## WHAT YOU ARE ASKED TO DO
Please copy every line from the following entries in which the word "will" appears.

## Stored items
[Start of section]

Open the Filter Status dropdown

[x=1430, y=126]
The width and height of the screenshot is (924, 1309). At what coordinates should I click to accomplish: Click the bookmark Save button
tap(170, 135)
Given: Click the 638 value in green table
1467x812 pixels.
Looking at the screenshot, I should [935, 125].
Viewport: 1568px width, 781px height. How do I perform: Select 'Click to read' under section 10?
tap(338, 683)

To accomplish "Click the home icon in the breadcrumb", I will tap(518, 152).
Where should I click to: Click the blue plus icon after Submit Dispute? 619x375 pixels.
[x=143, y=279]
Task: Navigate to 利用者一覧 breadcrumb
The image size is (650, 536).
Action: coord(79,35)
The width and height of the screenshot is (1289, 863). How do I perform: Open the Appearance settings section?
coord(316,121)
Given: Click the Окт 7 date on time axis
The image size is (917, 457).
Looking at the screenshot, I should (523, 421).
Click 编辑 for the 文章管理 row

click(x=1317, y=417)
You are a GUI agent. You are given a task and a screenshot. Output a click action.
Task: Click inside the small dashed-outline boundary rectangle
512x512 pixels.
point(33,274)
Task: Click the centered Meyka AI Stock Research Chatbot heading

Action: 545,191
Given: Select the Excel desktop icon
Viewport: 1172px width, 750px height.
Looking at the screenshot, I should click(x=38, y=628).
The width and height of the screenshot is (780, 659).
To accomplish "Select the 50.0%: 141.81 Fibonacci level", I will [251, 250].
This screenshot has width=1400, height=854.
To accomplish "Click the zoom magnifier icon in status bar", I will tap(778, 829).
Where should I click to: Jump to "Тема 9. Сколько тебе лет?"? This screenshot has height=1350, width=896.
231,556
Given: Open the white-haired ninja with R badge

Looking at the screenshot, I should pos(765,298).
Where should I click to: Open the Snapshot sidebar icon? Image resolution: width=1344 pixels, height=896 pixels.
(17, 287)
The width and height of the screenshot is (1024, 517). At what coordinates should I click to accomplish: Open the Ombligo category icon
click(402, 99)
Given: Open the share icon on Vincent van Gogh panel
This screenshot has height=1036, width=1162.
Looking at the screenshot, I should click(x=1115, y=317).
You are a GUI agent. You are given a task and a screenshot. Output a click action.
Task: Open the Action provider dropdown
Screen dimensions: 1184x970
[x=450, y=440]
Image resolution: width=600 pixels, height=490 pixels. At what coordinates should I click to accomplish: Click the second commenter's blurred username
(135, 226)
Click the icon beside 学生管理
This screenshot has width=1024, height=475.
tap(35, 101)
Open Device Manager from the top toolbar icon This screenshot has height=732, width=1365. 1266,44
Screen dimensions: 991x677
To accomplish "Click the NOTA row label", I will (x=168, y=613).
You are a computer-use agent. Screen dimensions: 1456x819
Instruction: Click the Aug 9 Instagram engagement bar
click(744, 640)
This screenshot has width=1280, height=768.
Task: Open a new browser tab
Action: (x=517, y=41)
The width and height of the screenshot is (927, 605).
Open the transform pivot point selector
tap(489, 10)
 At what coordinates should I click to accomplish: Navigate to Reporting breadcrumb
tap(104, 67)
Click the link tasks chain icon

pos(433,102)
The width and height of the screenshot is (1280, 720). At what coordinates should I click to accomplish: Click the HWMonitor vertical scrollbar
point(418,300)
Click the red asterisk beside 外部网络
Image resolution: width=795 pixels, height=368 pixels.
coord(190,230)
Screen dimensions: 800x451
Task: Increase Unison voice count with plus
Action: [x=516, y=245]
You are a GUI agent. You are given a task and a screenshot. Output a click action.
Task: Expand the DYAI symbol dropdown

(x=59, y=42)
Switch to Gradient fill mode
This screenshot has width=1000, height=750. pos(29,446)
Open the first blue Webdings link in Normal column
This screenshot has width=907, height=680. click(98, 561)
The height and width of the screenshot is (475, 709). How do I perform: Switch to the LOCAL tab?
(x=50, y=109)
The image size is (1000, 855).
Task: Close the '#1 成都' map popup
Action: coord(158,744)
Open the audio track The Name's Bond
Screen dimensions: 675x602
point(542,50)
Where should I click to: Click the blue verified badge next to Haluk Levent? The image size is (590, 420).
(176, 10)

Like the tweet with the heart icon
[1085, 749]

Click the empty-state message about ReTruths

[End of section]

## RESULT OF THE TASK
To accomplish "Click the home icon in the breadcrumb", I will tap(518, 152).
To accomplish "Select the 50.0%: 141.81 Fibonacci level", I will [251, 250].
To accomplish "Click the zoom magnifier icon in status bar", I will tap(778, 829).
To accomplish "Click the NOTA row label", I will (x=168, y=613).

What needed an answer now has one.